## WHAT TO WORK ON:
Search the data below for the string "arrow". Extract every line that contains it.

## TASK INPUTS:
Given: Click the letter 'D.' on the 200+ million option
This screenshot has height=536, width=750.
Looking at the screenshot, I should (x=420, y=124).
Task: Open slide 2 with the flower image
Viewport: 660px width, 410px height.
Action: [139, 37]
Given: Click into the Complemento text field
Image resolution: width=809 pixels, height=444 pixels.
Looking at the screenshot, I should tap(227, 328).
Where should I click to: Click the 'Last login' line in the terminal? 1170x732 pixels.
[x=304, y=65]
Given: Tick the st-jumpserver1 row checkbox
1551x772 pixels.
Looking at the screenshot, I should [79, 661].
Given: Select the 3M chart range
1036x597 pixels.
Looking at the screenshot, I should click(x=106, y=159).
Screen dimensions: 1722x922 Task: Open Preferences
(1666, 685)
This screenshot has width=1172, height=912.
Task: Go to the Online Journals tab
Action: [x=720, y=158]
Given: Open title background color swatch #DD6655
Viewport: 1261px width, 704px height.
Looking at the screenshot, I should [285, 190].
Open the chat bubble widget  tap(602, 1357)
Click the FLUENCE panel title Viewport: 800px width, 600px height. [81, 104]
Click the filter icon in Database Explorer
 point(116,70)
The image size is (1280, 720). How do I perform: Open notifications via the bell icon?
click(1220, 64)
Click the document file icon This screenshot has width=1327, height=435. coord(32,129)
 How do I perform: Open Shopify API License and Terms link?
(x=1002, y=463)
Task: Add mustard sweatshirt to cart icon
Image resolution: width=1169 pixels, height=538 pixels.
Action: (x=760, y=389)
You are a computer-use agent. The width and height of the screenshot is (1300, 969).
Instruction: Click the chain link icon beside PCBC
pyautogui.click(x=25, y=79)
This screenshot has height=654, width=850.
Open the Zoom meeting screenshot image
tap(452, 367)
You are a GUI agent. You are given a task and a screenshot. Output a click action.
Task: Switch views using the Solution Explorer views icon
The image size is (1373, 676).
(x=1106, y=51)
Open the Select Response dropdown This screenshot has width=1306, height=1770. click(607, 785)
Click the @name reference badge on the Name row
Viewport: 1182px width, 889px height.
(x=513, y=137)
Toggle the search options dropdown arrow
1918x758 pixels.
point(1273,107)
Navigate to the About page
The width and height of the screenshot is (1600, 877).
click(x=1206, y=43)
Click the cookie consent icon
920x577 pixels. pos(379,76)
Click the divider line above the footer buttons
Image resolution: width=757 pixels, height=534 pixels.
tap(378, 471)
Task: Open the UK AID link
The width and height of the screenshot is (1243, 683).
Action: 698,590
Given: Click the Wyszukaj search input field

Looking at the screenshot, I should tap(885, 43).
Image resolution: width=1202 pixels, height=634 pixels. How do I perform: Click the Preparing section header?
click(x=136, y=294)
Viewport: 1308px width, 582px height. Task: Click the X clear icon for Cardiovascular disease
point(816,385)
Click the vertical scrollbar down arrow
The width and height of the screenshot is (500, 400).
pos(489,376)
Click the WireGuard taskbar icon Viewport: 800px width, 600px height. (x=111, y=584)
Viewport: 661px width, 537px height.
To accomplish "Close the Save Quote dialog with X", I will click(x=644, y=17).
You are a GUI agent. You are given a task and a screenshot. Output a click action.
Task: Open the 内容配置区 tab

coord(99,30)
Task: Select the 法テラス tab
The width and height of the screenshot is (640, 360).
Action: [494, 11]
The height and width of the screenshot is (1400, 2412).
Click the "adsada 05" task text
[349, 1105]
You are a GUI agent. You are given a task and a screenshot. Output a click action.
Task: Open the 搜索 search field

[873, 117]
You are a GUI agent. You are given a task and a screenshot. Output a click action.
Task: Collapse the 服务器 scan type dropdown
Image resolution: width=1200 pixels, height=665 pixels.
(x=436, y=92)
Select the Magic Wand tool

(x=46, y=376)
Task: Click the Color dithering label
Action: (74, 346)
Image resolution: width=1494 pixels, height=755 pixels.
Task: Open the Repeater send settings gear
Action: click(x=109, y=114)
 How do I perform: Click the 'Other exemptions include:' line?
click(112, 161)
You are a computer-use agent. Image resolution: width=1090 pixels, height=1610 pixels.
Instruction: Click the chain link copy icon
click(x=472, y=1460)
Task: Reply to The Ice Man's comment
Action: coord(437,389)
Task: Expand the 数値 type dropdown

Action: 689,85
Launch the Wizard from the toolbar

## FINISHED TASK:
Toggle the search options dropdown arrow
Click the vertical scrollbar down arrow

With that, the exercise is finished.